■ **JOB A**
Return the rows from the line with "Click the plus icon under Add metric" to the line with "Click the Apply", both included, reproducing them without any change.

■ **PASSAGE GIVEN**
· · ·
1.   Nonetheless, Bardney's entry of a voluntary guilty plea waived this claim. See Kennedy v. State, 118 So. 3d 684, 685 (¶ 6) (Miss. Ct. App. 2013) (A valid guilty plea operates as waiver of all non-jurisdictional defects contained in the indictment with two exceptions:  the failure of the indictment to charge an essential element of a criminal offense and subject-matter jurisdiction.). Bardney's indictment properly charged him with “unlawfully” murdering “Patricia Young” and “Tommie O'Neal Penn” “feloniously” and with “malice aforethought.” Compare Miss. Code Ann. § 97–3–19(1)(a) (Rev. 1994) (“The killing of a human being without the authority of law by any means or in any manner shall be murder ․ [w]hen done with deliberate design to effect the death of the person killed, or of any human being[.]”), with Turner v. State, 796 So. 2d 998, 1003 (¶ 20) (Miss. 2001) (term “unlawfully” synonymous with phrase “without authority of law”) and Windham v. State, 602 So. 2d 798, 807 n.5 (Miss. 1992) (terms “malice aforethought” and “deliberate design” synonymous). Further, the indictment specified the victims by name and surname, carrying the “necessary ․ implication” that the individuals named were “human being [s].” See Coffield v. State, 749 So. 2d 215, 217 (¶ 7) (Miss. Ct. App. 1999). Thus, Bardney's claim of a fatally defective indictment is without merit, as well as waived.
· · ·
■ **Data listing**
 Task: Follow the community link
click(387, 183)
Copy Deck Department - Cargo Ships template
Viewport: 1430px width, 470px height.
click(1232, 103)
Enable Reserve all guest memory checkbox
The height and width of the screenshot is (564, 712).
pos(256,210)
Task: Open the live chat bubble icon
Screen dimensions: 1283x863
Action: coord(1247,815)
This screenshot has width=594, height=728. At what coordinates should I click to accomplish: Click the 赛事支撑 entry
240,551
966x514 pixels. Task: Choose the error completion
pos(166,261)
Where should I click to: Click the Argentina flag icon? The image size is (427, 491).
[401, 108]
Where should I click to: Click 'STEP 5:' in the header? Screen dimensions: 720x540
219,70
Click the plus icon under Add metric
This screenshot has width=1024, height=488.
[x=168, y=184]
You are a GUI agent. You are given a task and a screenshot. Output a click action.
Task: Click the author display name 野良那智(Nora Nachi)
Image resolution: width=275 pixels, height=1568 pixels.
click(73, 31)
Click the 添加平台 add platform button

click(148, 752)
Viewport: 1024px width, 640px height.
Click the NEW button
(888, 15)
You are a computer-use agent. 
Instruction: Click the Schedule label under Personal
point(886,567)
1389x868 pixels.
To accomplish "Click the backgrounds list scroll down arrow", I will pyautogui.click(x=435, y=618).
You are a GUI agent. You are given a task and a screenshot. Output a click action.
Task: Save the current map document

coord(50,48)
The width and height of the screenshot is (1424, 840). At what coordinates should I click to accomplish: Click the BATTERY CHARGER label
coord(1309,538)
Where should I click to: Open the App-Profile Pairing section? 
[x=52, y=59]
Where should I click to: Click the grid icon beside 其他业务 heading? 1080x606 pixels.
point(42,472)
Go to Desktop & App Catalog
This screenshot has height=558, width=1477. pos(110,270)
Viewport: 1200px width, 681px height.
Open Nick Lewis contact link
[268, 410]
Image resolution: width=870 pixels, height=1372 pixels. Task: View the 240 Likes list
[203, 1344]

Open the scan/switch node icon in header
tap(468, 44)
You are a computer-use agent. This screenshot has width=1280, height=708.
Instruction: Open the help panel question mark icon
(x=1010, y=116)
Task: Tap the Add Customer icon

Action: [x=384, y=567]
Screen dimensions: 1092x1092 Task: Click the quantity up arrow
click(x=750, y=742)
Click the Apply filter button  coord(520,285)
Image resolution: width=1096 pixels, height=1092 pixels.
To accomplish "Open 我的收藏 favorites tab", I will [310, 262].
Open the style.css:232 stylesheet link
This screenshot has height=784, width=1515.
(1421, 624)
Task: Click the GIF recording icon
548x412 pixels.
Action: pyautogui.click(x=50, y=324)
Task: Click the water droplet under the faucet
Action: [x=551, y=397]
· · ·
■ **JOB B**
Name every court case cited in the passage about Bardney's guilty plea.

■ **SOLUTION A**
Click the plus icon under Add metric
This screenshot has width=1024, height=488.
[x=168, y=184]
You are a GUI agent. You are given a task and a screenshot. Output a click action.
Task: Click the author display name 野良那智(Nora Nachi)
Image resolution: width=275 pixels, height=1568 pixels.
click(73, 31)
Click the 添加平台 add platform button

click(148, 752)
Viewport: 1024px width, 640px height.
Click the NEW button
(888, 15)
You are a computer-use agent. 
Instruction: Click the Schedule label under Personal
point(886,567)
1389x868 pixels.
To accomplish "Click the backgrounds list scroll down arrow", I will pyautogui.click(x=435, y=618).
You are a GUI agent. You are given a task and a screenshot. Output a click action.
Task: Save the current map document

coord(50,48)
The width and height of the screenshot is (1424, 840). At what coordinates should I click to accomplish: Click the BATTERY CHARGER label
coord(1309,538)
Where should I click to: Open the App-Profile Pairing section? 
[x=52, y=59]
Where should I click to: Click the grid icon beside 其他业务 heading? 1080x606 pixels.
point(42,472)
Go to Desktop & App Catalog
This screenshot has height=558, width=1477. pos(110,270)
Viewport: 1200px width, 681px height.
Open Nick Lewis contact link
[268, 410]
Image resolution: width=870 pixels, height=1372 pixels. Task: View the 240 Likes list
[203, 1344]

Open the scan/switch node icon in header
tap(468, 44)
You are a computer-use agent. This screenshot has width=1280, height=708.
Instruction: Open the help panel question mark icon
(x=1010, y=116)
Task: Tap the Add Customer icon

Action: [x=384, y=567]
Screen dimensions: 1092x1092 Task: Click the quantity up arrow
click(x=750, y=742)
Click the Apply filter button  coord(520,285)

■ **SOLUTION B**
Kennedy v. State
Turner v. State
Windham v. State
Coffield v. State